--- Start Provided text ---
Obsttorte · February 10, 2015

Shut up and take my like

I'm not familiar with this kind of coding so it's hardly to understand what's the point, but if it helps your welcome. *thumbs up*

SteveL · February 10, 2015

I don't understand... either the code or the problem! Wouldn't syntax errors cause the compiler to choke rather than produce bad results at runtime?

// operate on two float arrays
#define KFLOAT_AA( ALUOP, DST, SRC0, SRC1, COUNT )		\
...
	__asm		KFLOATOPER( KALUDSS1( ALUOP, [edi+ebx],[edx+ebx],[esi+ebx] ),		\
	__asm		KALUDSS4( ALUOP, [edi+ebx],[edx+ebx],[esi+ebx] ), COUNT )

the above is the fixed function.

heres what it looked like earlier

// operate on two float arrays
#define KFLOAT_AA( ALUOP, DST, SRC0, SRC1, COUNT )		\
...
			KFLOATOPER( KALUDSS1( ALUOP, [edi+ebx],[edx+ebx],[esi+ebx] ),		\
			KALUDSS4( ALUOP, [edi+ebx],[edx+ebx],[esi+ebx] ), COUNT )

notice the lack of the __asm keyword in the macro calls.
--- End Provided text ---
--- Start Material provided ---
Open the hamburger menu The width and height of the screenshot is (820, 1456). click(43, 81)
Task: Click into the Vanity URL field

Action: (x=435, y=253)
--- End Material provided ---
= Exercise requirements =
1. Write out the forum thread on the macro fix again, starting with "Shut up and" and going on through "results at runtime?", and swap "compiler" for "assembler".
2. Continue the forum thread about the missing __asm keyword from where it stops.
You won't need the data for this.

= Responses for each task =
1.
Shut up and take my like

I'm not familiar with this kind of coding so it's hardly to understand what's the point, but if it helps your welcome. *thumbs up*

SteveL · February 10, 2015

I don't understand... either the code or the problem! Wouldn't syntax errors cause the assembler to choke rather than produce bad results at runtime?

2.
The KFLOATOPER macro begins with an __asm, so it probably doesn't need one preceding it where it's used.

Also note the line that begins KALUDSS4 is the ssecond paramter to the previous macro call -- we're still inside its open bracket -- it's not a new instruction.

theres a similar function above this macro

// operate on a constant and a float array
#define KFLOAT_CA( ALUOP, DST, SRC, CONSTANT, COUNT )	\
...					\
	__asm		KFLOATOPER( KALUDSS1( ALUOP, [edi+ebx],xmm0,[edx+ebx] ),	\
	__asm					KALUDSS4( ALUOP, [edi+ebx],xmm0,[edx+ebx] ), COUNT )

notice the KFLOATOPER macro... whoops

Is the "whoops" the same point I mentioned above, that the KALUDSS4 is the second parameter not a new instruction, or was it something different? I don't understand why this code compiles, I admit. I've never worked on embedded assembly. My first thought was that a double __asm __asm must be legal code, but the microsoft documentation says not.

___

The floating point precision problem that we found is in traditional c++ code, because of a big change in the way VS2012+ handles intermediate float results. It truncates them to 32 bits instead of using 80-bit intermediates. ASM code shouldn't be affected by that problem because its precision is explicit, so the compiler doesn't get to choose something different. Here's an example that demonstraes the problem, using real numbers that were causing a problem in TDM when calculating the part of a VP that the player can see through:

I found the visportal problem.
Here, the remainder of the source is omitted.